Адресатом «второй» редакции является князь Ярослав Всеволодович, относительно которого мнения всех исследователей сходятся на том, что это сын великого князя Всеволода III Большое Гнездо. Он княжил в Переяславле Северном в 1213—1236 гг. Написание «второй» редакции приурочивается, судя по заключительным словам этой редакции («Не дай же, господи, в полон земли нашей языком, не знающим бога...»), ко времени первого татарского нашествия на Русскую землю. Местом написания «второй» редакции считают Переяславль Северный.
Существенной особенностью редакции, обычно именуемой «второй», является наличие в ней оппозиционных выпадов против боярства и монастырского духовенства. В редакции же, именуемой «первой», эти выпады отсутствуют. Прямым выражением социального протеста в ней можно считать лишь совет автора не иметь двора близ царева двора и не держать села близ княжеского села, с укором по адресу жестоких княжеских тиунов и рядовичей, а также выпад против лихих думцев. Но оба эти места совершенно явственно выпадают из контекста и представляют собой, очевидно, позднейшие вставки. Зато в «первой» редакции значительно сильнее и распространеннее выпады против «злых жен».
При решении вопроса о действительном хронологическом соотношении редакций памятника бесспорным следует признать следующее. Ни одна из редакций точного представления об его архетипе не дает. Произведение, составленное из столь текучего и подвижного материала, как сентенции, притчи, афоризмы, в обстановке старой русской книжности неизбежно напрашивалось на свободное обращение с собой в направлении всяческих добавлений, сокращений, перестановок, замен и т. д. В этом убеждает и знакомство с известными нам текстами памятника и его переделками. Правдоподобнее всего допустить, что его архетип заключал в себе элементы и «первой» и «второй» редакций. Какая же из этих редакций удержала в себе наибольшее количество тех дробных, подвижных элементов, которые входили в состав архетипа? A priori можно сказать, что та, в которой мы усматриваем наибольшее количество конкретного, фактического, а не отвлеченно-обобщенного материала. Данные об эволюции древнерусских памятников письменности в процессе их редакторских переработок убеждают в том, что эта эволюция вела к сглаживанию и обезличиванию конкретной, фактической стороны памятника по мере того, как реальные события или субъективные жизненные интересы, какими памятник был вызван к жизни, переставали волновать и интересовать читателей следующих поколений; устранялось из текста все личное и историческое и оставлялось, а иногда и усиливалось то общее, что могло рассчитывать на некую житейскую убедительность в условиях сегодняшнего дня, над которым уже не довлела злоба дня вчерашнего.

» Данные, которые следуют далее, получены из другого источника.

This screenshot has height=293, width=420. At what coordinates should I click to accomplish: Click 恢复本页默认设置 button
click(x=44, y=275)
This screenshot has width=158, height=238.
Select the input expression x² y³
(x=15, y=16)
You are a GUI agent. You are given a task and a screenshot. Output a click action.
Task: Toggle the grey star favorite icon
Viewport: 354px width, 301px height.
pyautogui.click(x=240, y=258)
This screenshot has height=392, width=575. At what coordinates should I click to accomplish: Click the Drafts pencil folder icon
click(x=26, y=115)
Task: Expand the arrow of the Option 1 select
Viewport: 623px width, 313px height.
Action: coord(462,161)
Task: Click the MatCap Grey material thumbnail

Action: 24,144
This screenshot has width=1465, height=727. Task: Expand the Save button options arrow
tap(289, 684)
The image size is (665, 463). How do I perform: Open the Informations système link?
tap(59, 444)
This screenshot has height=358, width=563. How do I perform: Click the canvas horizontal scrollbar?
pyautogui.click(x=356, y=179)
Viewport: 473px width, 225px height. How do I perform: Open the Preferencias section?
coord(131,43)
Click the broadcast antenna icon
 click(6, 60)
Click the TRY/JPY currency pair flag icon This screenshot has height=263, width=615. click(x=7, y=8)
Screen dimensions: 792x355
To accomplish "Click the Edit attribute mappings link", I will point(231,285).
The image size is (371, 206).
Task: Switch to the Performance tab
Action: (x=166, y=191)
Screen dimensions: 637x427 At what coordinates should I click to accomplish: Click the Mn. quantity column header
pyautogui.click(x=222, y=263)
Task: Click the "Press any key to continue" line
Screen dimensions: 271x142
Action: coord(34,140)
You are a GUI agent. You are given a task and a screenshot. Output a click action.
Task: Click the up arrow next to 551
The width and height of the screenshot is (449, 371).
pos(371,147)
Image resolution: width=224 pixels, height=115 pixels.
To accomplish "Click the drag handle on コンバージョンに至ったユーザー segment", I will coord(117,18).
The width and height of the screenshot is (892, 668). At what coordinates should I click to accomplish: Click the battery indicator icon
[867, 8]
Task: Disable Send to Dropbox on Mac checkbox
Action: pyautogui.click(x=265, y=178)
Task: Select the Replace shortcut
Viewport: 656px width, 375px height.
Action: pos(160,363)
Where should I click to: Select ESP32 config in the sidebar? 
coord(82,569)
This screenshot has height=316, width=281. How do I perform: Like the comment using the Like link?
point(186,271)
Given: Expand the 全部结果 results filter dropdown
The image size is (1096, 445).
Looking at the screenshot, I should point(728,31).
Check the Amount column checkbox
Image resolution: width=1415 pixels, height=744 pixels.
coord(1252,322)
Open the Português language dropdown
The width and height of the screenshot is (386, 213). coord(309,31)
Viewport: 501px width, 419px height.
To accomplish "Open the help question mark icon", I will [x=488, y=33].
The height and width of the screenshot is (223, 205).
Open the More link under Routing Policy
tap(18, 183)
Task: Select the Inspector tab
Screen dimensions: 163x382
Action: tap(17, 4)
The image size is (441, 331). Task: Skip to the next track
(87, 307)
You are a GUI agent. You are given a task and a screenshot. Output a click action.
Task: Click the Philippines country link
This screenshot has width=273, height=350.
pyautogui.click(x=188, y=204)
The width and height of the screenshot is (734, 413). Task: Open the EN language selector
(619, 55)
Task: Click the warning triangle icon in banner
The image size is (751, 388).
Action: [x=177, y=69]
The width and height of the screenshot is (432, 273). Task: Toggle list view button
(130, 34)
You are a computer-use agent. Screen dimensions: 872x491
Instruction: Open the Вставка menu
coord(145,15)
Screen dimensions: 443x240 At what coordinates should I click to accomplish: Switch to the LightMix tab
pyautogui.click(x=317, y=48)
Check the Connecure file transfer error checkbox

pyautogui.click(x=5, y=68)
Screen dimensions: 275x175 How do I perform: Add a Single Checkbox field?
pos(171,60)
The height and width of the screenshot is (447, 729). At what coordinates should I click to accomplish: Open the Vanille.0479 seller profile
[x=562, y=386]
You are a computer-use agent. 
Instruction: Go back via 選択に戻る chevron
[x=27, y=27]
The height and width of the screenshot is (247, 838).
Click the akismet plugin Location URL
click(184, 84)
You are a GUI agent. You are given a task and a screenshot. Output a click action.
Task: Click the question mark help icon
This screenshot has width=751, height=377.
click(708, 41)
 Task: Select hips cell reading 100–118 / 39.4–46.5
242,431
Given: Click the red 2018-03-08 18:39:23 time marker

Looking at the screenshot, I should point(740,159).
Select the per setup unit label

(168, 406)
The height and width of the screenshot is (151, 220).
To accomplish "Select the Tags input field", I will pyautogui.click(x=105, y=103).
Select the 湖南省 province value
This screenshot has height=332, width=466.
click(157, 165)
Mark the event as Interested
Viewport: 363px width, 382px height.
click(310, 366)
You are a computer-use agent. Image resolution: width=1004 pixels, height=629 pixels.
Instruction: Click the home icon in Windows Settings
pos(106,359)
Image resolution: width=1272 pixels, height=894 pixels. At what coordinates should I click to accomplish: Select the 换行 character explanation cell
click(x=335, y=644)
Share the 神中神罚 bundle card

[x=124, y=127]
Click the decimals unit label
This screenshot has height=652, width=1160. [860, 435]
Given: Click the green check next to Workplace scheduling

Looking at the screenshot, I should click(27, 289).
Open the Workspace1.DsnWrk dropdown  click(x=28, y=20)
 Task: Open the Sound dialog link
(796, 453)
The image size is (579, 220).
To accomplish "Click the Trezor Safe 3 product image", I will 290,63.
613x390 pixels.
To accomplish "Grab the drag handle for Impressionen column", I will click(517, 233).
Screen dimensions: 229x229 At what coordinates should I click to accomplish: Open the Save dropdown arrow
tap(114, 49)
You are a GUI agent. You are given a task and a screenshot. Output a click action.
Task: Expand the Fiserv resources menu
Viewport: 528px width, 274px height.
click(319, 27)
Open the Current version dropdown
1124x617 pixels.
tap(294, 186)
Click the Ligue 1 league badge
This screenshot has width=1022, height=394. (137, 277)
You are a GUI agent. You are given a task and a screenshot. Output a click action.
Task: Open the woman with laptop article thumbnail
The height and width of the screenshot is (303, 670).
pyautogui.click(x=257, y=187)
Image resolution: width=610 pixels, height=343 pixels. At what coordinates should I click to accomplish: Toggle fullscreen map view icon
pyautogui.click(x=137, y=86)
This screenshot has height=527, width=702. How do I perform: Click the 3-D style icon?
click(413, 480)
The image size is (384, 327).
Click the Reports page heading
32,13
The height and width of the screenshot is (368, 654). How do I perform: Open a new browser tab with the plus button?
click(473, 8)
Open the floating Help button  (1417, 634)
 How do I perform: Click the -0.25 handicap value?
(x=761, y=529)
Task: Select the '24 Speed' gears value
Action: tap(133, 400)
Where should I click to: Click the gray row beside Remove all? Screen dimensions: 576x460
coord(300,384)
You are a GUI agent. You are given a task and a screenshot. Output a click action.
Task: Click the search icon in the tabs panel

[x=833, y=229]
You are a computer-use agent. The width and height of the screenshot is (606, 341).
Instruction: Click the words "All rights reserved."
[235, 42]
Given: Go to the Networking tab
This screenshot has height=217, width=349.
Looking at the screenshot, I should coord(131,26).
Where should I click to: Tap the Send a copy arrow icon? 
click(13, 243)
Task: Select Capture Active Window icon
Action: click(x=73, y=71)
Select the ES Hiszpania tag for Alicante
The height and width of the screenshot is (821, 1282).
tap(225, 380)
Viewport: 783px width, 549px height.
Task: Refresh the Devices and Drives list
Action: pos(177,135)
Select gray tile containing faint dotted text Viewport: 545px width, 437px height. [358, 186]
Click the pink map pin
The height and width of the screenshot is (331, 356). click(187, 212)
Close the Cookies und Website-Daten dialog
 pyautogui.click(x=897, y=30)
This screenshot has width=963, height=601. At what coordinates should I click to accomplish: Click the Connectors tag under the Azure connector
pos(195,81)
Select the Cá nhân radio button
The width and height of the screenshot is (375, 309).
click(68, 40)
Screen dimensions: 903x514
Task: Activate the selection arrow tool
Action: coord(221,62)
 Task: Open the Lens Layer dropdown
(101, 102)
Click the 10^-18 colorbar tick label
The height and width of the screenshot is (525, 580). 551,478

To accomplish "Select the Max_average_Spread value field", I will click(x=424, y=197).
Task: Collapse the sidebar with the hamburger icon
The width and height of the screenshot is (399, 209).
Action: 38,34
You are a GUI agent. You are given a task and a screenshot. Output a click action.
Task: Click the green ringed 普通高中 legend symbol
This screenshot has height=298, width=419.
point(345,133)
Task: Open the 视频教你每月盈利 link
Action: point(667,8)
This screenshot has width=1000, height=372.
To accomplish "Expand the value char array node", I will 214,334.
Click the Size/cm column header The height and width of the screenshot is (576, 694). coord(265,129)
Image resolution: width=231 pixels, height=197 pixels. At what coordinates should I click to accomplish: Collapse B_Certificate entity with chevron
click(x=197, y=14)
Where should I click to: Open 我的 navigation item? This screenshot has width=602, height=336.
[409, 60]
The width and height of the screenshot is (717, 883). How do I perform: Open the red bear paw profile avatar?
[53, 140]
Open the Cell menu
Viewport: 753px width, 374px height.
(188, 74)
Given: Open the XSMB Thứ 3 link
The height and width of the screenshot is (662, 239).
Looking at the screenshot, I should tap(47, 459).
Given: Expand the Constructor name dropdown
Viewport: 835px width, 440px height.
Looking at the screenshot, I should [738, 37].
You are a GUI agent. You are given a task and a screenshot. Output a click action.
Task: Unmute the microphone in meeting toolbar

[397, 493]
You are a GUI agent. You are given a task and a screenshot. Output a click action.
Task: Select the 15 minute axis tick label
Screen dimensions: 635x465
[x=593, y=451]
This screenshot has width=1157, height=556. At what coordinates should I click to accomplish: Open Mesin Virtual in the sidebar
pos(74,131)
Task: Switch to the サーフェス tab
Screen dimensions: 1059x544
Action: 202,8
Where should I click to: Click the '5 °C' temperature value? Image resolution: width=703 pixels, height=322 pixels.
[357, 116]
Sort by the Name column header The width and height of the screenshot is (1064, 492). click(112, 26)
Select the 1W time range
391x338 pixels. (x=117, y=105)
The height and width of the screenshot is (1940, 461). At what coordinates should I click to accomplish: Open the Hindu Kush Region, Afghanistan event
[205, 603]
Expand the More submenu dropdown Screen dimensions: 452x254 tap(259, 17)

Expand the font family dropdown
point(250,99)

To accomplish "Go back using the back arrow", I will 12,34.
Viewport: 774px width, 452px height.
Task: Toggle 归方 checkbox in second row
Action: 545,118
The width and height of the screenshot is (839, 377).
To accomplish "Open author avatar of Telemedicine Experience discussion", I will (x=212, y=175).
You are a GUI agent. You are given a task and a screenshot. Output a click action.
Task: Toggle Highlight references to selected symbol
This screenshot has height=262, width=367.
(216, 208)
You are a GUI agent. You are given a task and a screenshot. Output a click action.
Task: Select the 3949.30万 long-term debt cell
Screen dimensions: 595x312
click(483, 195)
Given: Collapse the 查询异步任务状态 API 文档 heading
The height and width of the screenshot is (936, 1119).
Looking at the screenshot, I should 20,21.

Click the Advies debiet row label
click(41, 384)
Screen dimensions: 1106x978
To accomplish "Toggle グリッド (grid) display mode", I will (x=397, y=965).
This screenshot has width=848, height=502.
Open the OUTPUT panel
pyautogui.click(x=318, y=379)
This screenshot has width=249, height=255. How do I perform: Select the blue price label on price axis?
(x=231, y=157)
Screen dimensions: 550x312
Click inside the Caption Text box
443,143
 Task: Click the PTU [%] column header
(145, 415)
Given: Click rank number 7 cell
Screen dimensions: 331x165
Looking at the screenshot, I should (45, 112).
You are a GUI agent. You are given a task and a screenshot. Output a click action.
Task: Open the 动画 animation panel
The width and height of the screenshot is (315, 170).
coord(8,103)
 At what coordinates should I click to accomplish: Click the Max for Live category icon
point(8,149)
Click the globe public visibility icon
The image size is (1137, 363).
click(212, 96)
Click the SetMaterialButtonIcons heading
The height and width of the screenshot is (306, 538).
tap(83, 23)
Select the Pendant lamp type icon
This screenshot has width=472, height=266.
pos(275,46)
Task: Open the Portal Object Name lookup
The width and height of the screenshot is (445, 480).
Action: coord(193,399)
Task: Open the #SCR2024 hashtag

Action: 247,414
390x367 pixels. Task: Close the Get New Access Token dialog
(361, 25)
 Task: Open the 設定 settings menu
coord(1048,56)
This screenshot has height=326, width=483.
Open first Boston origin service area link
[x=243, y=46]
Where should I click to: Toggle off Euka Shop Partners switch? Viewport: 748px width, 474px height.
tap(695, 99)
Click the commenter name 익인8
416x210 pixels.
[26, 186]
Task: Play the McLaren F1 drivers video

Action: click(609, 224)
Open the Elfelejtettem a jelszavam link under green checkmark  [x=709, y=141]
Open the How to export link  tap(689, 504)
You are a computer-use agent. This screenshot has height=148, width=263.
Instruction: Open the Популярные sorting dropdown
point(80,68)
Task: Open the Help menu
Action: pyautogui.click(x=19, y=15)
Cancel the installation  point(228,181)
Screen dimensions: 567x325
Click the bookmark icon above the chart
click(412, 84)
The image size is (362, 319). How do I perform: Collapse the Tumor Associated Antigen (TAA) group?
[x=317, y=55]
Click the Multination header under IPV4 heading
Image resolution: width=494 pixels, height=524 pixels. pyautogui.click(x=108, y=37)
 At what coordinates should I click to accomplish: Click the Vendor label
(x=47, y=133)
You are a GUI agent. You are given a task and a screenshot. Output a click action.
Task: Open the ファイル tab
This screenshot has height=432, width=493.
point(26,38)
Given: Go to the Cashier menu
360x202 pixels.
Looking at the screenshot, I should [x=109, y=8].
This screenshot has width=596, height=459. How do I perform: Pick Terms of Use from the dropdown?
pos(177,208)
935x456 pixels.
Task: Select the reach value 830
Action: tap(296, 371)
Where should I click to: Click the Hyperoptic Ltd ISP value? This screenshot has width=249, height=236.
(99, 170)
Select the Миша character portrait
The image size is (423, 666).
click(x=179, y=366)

С точки зрения конкретности, фактической наполненности, историчности и присутствия личного начала все преимущества на стороне «второй» редакции. Только из нее уясняются конкретно те личные жизненные обстоятельства, которые побудили автора написать обращение к своему князю.
Автор находится в состоянии экономической и юридической зависимости от бояр. Эта зависимость является источником всех тех бедствий и того морального унижения, о которых он энергично и настойчиво заявляет князю, надеясь на его помощь. Из незавидного его положения вытекают
37
планы возможных способов изменить к лучшему свою судьбу, о которых идет речь в Молении — жениться на богатой или стать монахом. Ни тот, ни другой путь его не прельщает по причинам, которые тут же указываются. Эти конкретные черты, характеризующие авторскую индивидуальность, стираются в «первой» редакции. Там автор предстает перед нами в обобщенном образе библейского бедняка, от которого отвернулись его ближние и который терпит напасти неизвестно от кого; неясна и социальная позиция его и его врагов. Без всякой логической связи в обращение к князю врывается вдруг бурный и несвязный памфлет против женщин; после рассуждения о добрых и лихих думцах, также не связанного с предшествующей речью, непосредственно следует обширный выпад против «злых жен» («глаголет бо в мирских притчах...»), в котором четвертый абзац («Или ми речеши: женися у богата тестя...») очутился явно не на месте. Отсутствует в «первой» редакции и резкая оценка лгущих богу чернецов. Взамен всего этого, в одной из переделок этой редакции — абстрактная жалоба неудачника, подкрепленная обильными цитатами, афоризмами и вставками, типа истории Иосифа Прекрасного. Не эта ли особенность «первой» редакции, по сравнению со «второй», заставила изменить самое заглавие памятника, в котором точное обозначение его первоначального содержания — «Моление», «Послание» — заменено обозначением более общим и менее определенным — «Слово»? Закономерность такой замены особенно очевидна в свете тех двух переделок «первой» редакции, которые носят заглавие «Слово о мирских притчах и о бытейских вещах» и которые пошли еще значительно далее, чем их оригинал, в превращении памятника в отвлеченное поучение и назидание. Судя по тому, что из «первой» редакции вытравлен оппозиционный элемент, в частности опущен отрицательный отзыв о монашестве и усилены выпады против женщин, возникновение ее следует приурочить к духовной среде.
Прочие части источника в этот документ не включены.